It seems that almost everywhere one turns these days you find a Democratic politician or liberal pundit singing the praises of early childhood education. Not only does it sound good, not only does it help the children, but it pays off with promised rates of returns straight out of a glossy Madoff investment brochure. Why would anyone possibly not be in favor of “investing” more in such an obvious winning proposition for all involved?
Well, there is that whole thing about how it doesn’t really deliver the benefits that its proponents claim it does. And then there is the fact that rather than being an innovative approach that we just haven’t fully embraced, government subsidized early childhood education programs have already been tried, tested, and found wanting.

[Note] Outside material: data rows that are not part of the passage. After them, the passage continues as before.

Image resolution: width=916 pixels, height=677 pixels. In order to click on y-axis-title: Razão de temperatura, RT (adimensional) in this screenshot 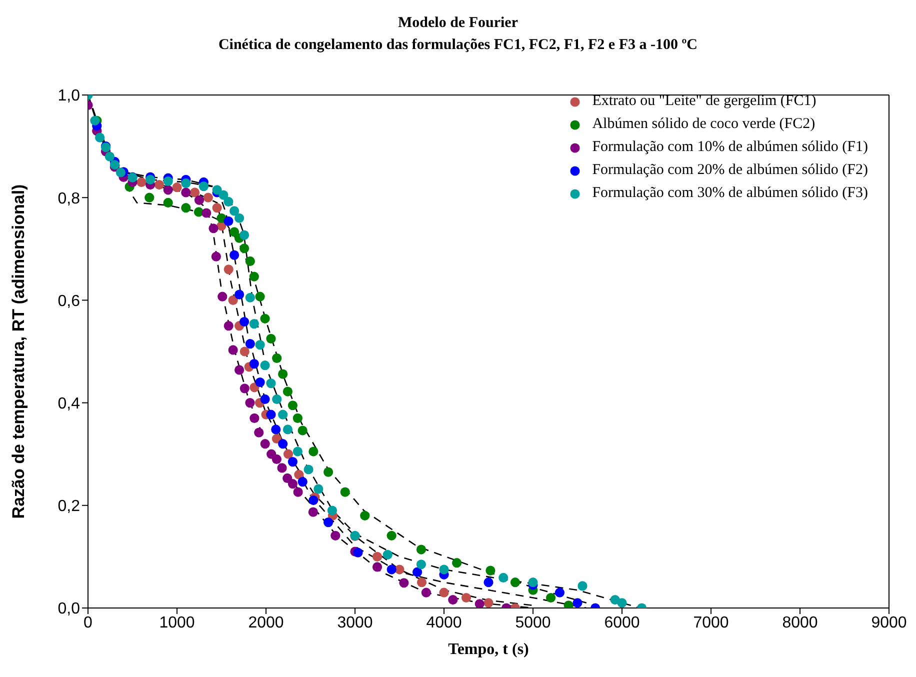, I will do `click(18, 352)`.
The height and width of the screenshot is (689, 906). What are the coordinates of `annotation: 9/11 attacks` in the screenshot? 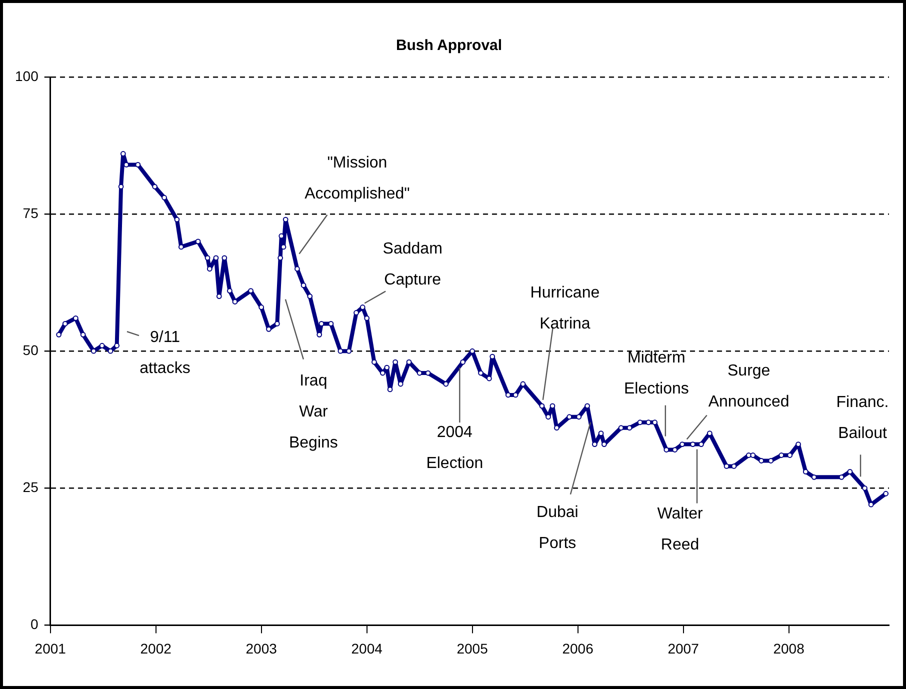 It's located at (165, 354).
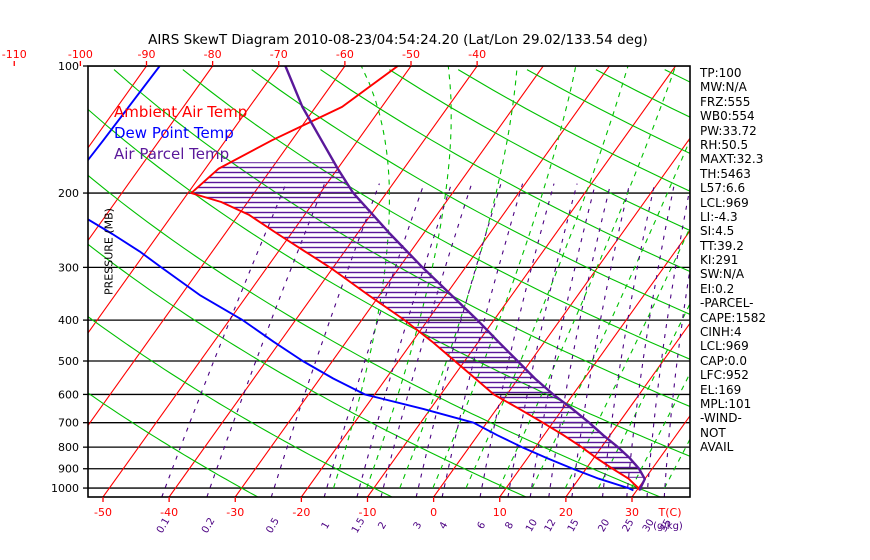 This screenshot has height=560, width=870. I want to click on sounding-index-item: CAPE:1582, so click(733, 318).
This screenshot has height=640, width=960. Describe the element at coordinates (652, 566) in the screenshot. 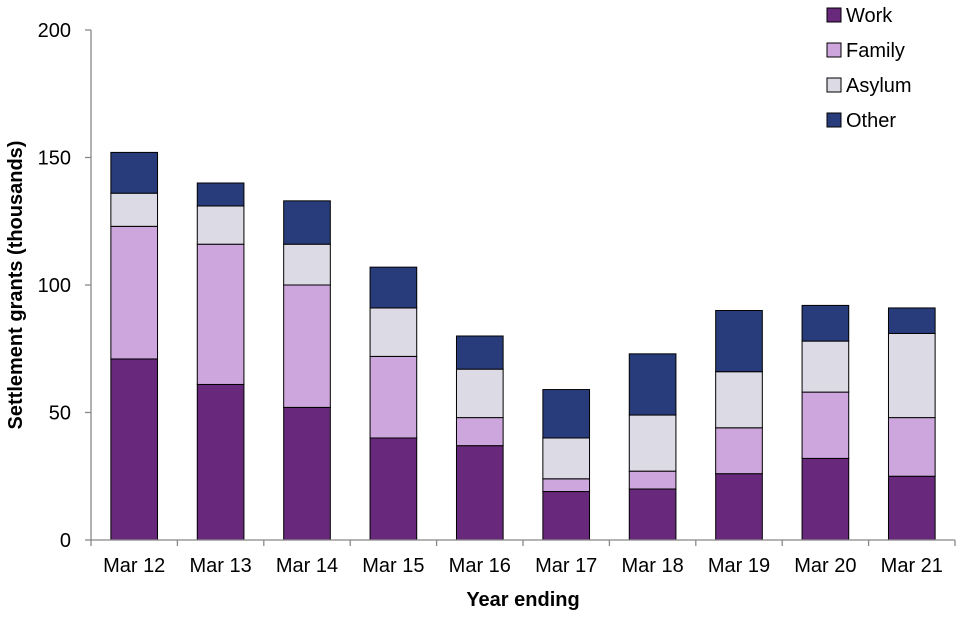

An editorial in today’s WSJ called Head Start for All contained details on the current extent of government involvement ($) in early childhood education that you rarely hear from supporters:
Counting Head Start, special education and state-subsidized preschool, 42% of four-year-olds are now enrolled in a government program. Federal, state and local financing for early learning is closing in on $40 billion a year, double what it was a decade ago. But can anyone say that achievement is twice as good—or even as good?
The problem of America's undeveloped human potential is real, but Mr. Obama has set up a non-falsifiable evidentiary standard for government. The public schools fail the poor, but reforming them is hard and would upset the unions. So instead liberals propose Head Start to prepare poor kids for kindergarten. Head Start has little to show after 47 years, but rather than replacing it, the new liberal solution is to expand it to everyone.
Meanwhile, pundits who claim to be empiricists lecture Republicans to agree to all this so they don't appear to be so hostile to government. Everyone pretends that spending more on programs that have demonstrably failed is a sign of compassion and "what works," government expands without results, and the poor are offered only the false hope of liberal good intentions.
So over 40% of preschoolers are already involved in some form of government program and we’ve doubled spending on these programs in ten years. And the results have been what exactly?
But when it comes to government programs, results don’t matter. It’s only about more. More money, more bureaucracy, more control.